Из западной литературы сначала вошел Гете – через Пастернака, понятное дело. С каким-то тогда еще просто предчувствием, что сквозь «Фауста» просвечивает ХХ век. Сквозь пастернаковский перевод тех глав, где уже слепой и почти безумный Фауст слышит, как стучат лопаты и восхищается тем, как все прекрасно, а это почти прямым текстом описание лагерей. А потом от Фауста в прозу – в «Избирательное сродство». Это какая-то невероятная почти авангардная позиция, когда имена героев отражены друг в друге Отто, Шарлотта, Оттилия. А потом оттуда в немецкую литературу уже ХХ века: Герман Гессе с «Игрой в бисер», Томас Манн со всем подряд и Генрих Белль, который тогда входил в джентельменский набор – не знаю, перечитал бы я его сейчас. Не пробовал. И иже с ним «Жестяной барабан» Гюнтера Грасса, который бы я совершенно точно перечитывать не стал, скорей пересмотрел бы экранизацию.

И дальше – это соприкосновение с уже современной литературой, которая создается здесь и сейчас. Трифонов, начиная с «Дома на набережной» и обратно, к «Студентам». Как ни странно, «Студенты» у нас дома каким-то образом оказались, одно из тех 40 переизданий, которые принесла молодому Трифонову Сталинская премия. И понял, что в «Доме на набережной» Трифонов отвечал сам себе, молодому и согласившемуся на моральный компромисс. Трифонов - это литература первого ряда.

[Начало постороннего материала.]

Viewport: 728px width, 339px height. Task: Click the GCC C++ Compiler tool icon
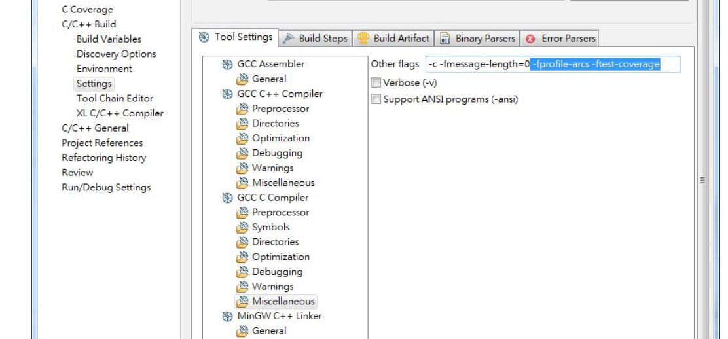tap(227, 94)
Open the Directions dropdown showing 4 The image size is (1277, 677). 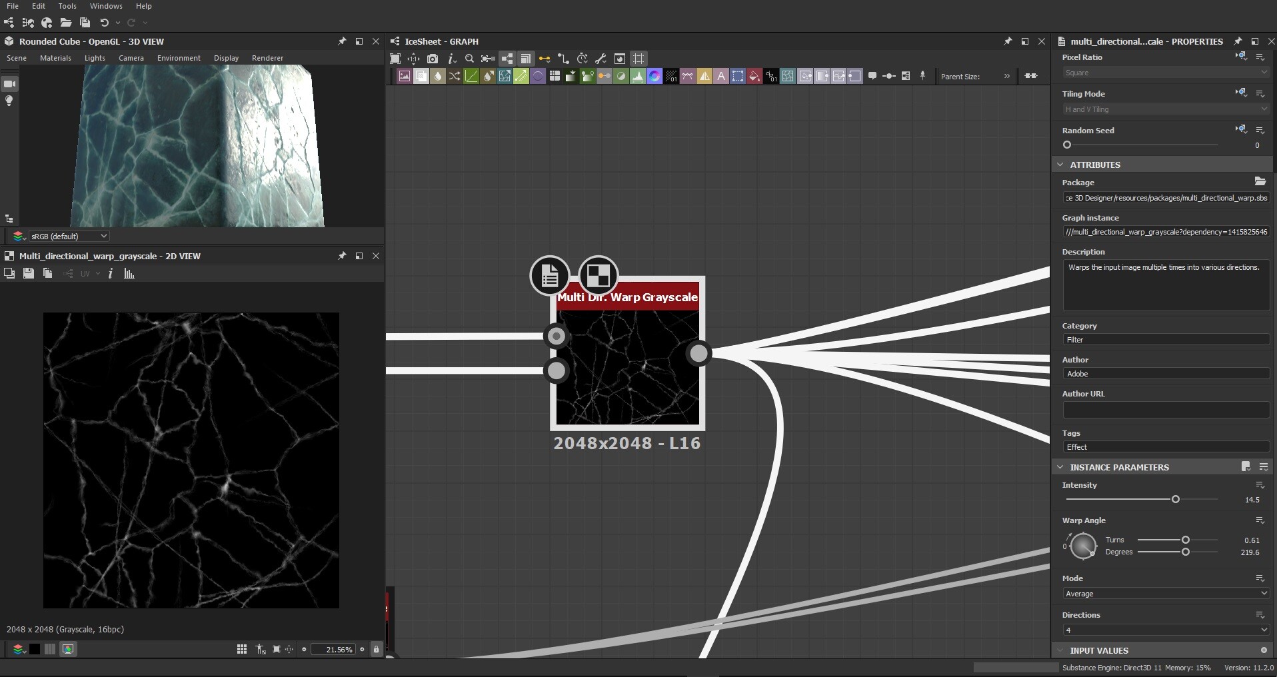click(x=1165, y=630)
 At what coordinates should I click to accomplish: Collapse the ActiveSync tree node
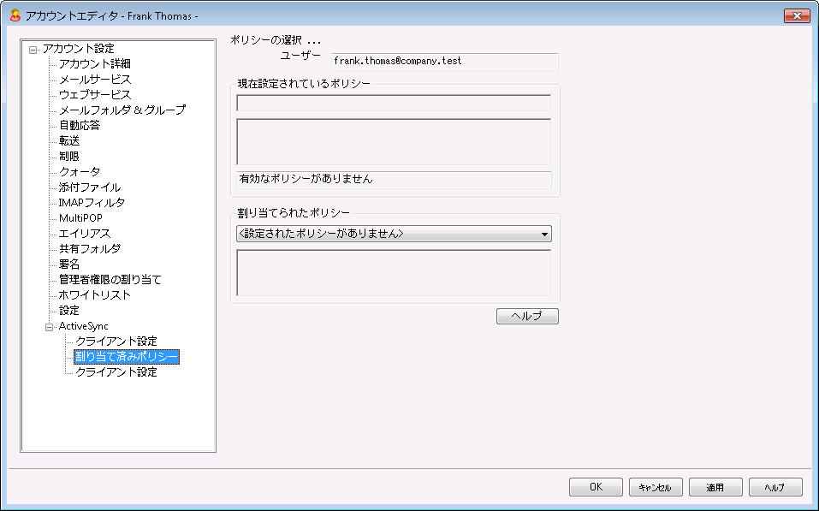(x=49, y=326)
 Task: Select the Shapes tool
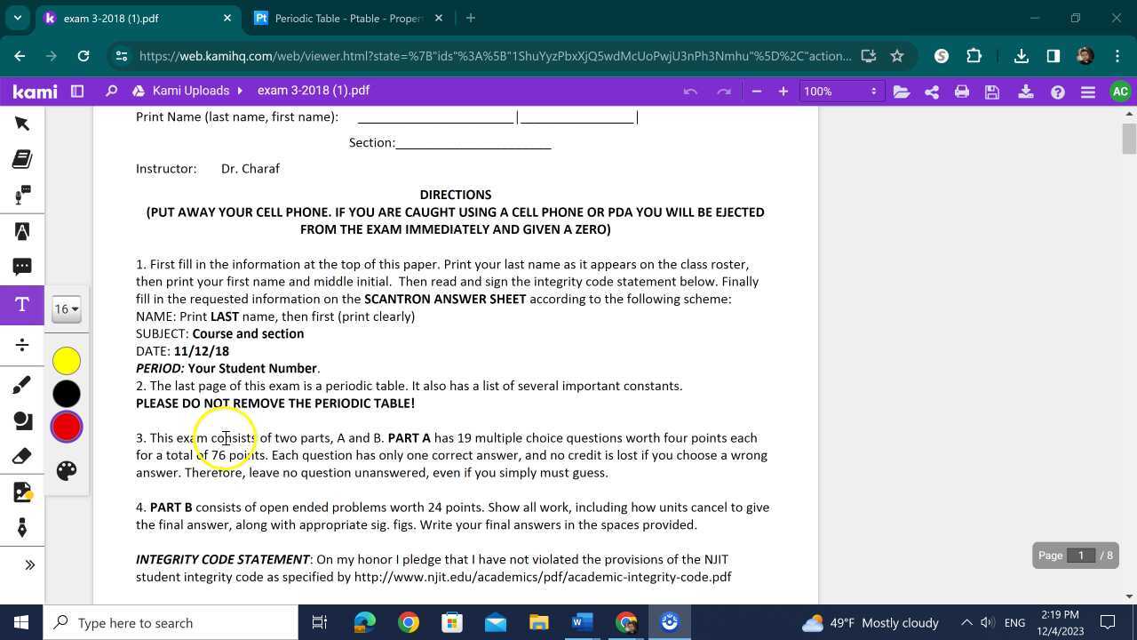22,418
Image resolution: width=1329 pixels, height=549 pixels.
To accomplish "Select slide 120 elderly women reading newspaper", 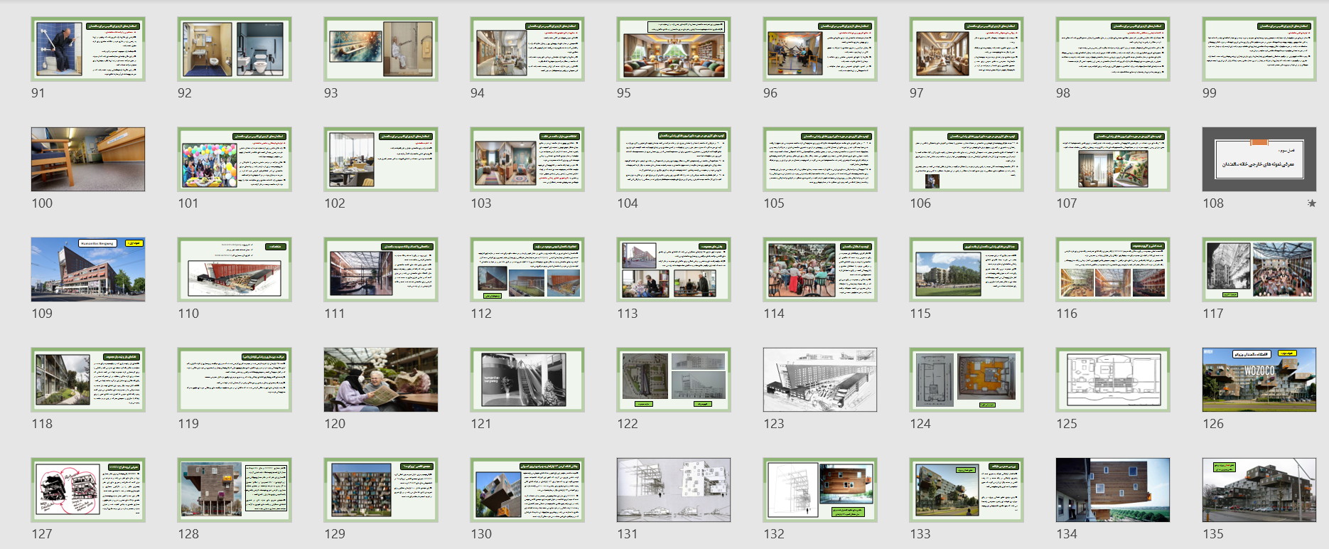I will pos(381,380).
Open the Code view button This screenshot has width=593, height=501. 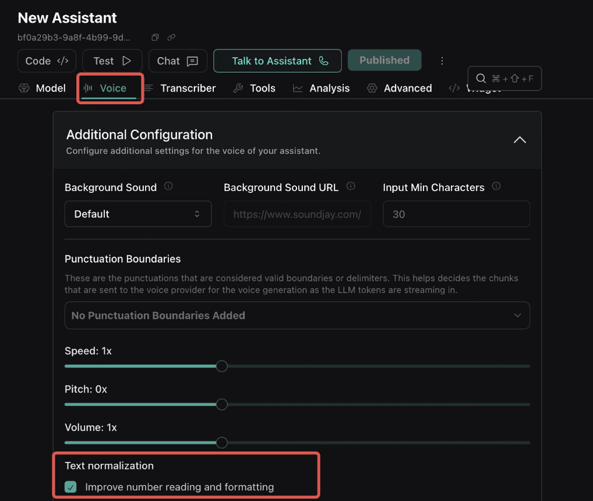pyautogui.click(x=47, y=61)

Хотя, может быть, не очень сияющая, не очень прорывная, но при этом глубинная.

«Архипелаг ГУЛАГ». Как сейчас помню томик размером со спичечный коробок на папиросной бумаге, который дал мне почитать Владимир Новиков, известный литературный критик, как полагается, ненадолго. Тогда же я прочитал рассказ Георгия Владимова «Не оставляйте стараний, маэстро», который мне глубоко запал, о диссиденте, обыске, выборе пути. Это задолго до его более поздних вещей – до «Генерала и его армии», и даже до «Руслана» - «Руслана» я прочел, как ни странно, уже на излете Перестройки.

Битов – но не те книги, которые составляли его интеллигентскую славу, не «Пушкинский дом» - к нему я отношусь с уважением, но без читательского восхищения. Мне кажется, что там слишком видна попытка дать романную форму тому, что романной формы не имеет. А вот «Книга путешествий», в частности «Уроки Армении», ранняя его проза была для меня невероятно важна.

У писателей, которые были тогда современниками, были вещи, которые должны были нравиться – я сам себя в этом убеждал. В частности, «Путешествие дилетантов» Булата Окуджавы. Во мне все сопротивлялось этой прозе. Так же, как все сопротивляется его песне, где едет «император в голубом кафтане». Окуджаву я любил и люблю за другое. Не за исторические реконструкции, а за создание какого-то смыслового поля. И за право молчать и слушать, когда звучали его песни. Молчать о чем-то совместном. А вот в его повести «Будь здоров, школяр» мне как раз до сих пор очень нравится то, что это была та война, которую он помнил, через которую прошел, а не придуманный им XIX мифологический век.